Dataset:
========================================

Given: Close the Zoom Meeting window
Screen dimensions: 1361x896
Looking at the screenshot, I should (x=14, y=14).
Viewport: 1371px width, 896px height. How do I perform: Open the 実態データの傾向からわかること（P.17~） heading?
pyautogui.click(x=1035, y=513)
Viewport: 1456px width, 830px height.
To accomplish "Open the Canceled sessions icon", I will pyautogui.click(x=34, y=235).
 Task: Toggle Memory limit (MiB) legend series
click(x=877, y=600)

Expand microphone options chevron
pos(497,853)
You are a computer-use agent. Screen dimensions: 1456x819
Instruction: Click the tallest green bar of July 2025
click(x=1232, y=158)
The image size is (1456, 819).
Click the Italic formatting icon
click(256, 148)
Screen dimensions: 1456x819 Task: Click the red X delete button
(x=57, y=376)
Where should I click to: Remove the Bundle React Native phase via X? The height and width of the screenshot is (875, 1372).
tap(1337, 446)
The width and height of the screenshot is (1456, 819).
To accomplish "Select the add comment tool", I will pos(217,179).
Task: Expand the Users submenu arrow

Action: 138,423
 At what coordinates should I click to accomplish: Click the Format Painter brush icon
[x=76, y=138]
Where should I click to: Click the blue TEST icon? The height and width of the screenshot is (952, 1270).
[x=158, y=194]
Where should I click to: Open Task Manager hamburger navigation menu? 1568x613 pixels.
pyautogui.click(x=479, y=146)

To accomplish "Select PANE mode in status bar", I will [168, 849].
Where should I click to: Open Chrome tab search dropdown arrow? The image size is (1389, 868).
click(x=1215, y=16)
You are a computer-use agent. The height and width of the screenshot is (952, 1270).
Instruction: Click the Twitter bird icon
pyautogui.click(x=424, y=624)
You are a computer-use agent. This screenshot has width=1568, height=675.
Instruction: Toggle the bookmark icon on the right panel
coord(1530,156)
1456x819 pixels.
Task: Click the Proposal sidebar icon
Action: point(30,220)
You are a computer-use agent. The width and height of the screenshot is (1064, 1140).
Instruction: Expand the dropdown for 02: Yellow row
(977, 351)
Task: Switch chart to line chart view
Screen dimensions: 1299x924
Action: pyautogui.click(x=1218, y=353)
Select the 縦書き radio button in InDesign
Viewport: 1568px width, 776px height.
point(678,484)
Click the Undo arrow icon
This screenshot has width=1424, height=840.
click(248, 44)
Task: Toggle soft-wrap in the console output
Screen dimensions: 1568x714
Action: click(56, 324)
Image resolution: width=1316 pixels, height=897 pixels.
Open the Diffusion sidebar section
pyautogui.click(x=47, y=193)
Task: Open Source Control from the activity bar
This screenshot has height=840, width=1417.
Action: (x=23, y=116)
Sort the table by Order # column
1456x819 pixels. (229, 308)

========================================

What the exercise asks: All records are to be written out exactly.

Task response:
Given: Close the Zoom Meeting window
Screen dimensions: 1361x896
Looking at the screenshot, I should (x=14, y=14).
Viewport: 1371px width, 896px height. How do I perform: Open the 実態データの傾向からわかること（P.17~） heading?
pyautogui.click(x=1035, y=513)
Viewport: 1456px width, 830px height.
To accomplish "Open the Canceled sessions icon", I will pyautogui.click(x=34, y=235).
 Task: Toggle Memory limit (MiB) legend series
click(x=877, y=600)

Expand microphone options chevron
pos(497,853)
You are a computer-use agent. Screen dimensions: 1456x819
Instruction: Click the tallest green bar of July 2025
click(x=1232, y=158)
The image size is (1456, 819).
Click the Italic formatting icon
click(256, 148)
Screen dimensions: 1456x819 Task: Click the red X delete button
(x=57, y=376)
Where should I click to: Remove the Bundle React Native phase via X? The height and width of the screenshot is (875, 1372).
tap(1337, 446)
The width and height of the screenshot is (1456, 819).
To accomplish "Select the add comment tool", I will pos(217,179).
Task: Expand the Users submenu arrow

Action: 138,423
 At what coordinates should I click to accomplish: Click the Format Painter brush icon
[x=76, y=138]
Where should I click to: Click the blue TEST icon? The height and width of the screenshot is (952, 1270).
[x=158, y=194]
Where should I click to: Open Task Manager hamburger navigation menu? 1568x613 pixels.
pyautogui.click(x=479, y=146)

To accomplish "Select PANE mode in status bar", I will [168, 849].
Where should I click to: Open Chrome tab search dropdown arrow? The image size is (1389, 868).
click(x=1215, y=16)
You are a computer-use agent. The height and width of the screenshot is (952, 1270).
Instruction: Click the Twitter bird icon
pyautogui.click(x=424, y=624)
You are a computer-use agent. This screenshot has width=1568, height=675.
Instruction: Toggle the bookmark icon on the right panel
coord(1530,156)
1456x819 pixels.
Task: Click the Proposal sidebar icon
Action: point(30,220)
You are a computer-use agent. The width and height of the screenshot is (1064, 1140).
Instruction: Expand the dropdown for 02: Yellow row
(977, 351)
Task: Switch chart to line chart view
Screen dimensions: 1299x924
Action: pyautogui.click(x=1218, y=353)
Select the 縦書き radio button in InDesign
Viewport: 1568px width, 776px height.
point(678,484)
Click the Undo arrow icon
This screenshot has width=1424, height=840.
click(248, 44)
Task: Toggle soft-wrap in the console output
Screen dimensions: 1568x714
Action: click(56, 324)
Image resolution: width=1316 pixels, height=897 pixels.
Open the Diffusion sidebar section
pyautogui.click(x=47, y=193)
Task: Open Source Control from the activity bar
This screenshot has height=840, width=1417.
Action: (x=23, y=116)
Sort the table by Order # column
1456x819 pixels. (229, 308)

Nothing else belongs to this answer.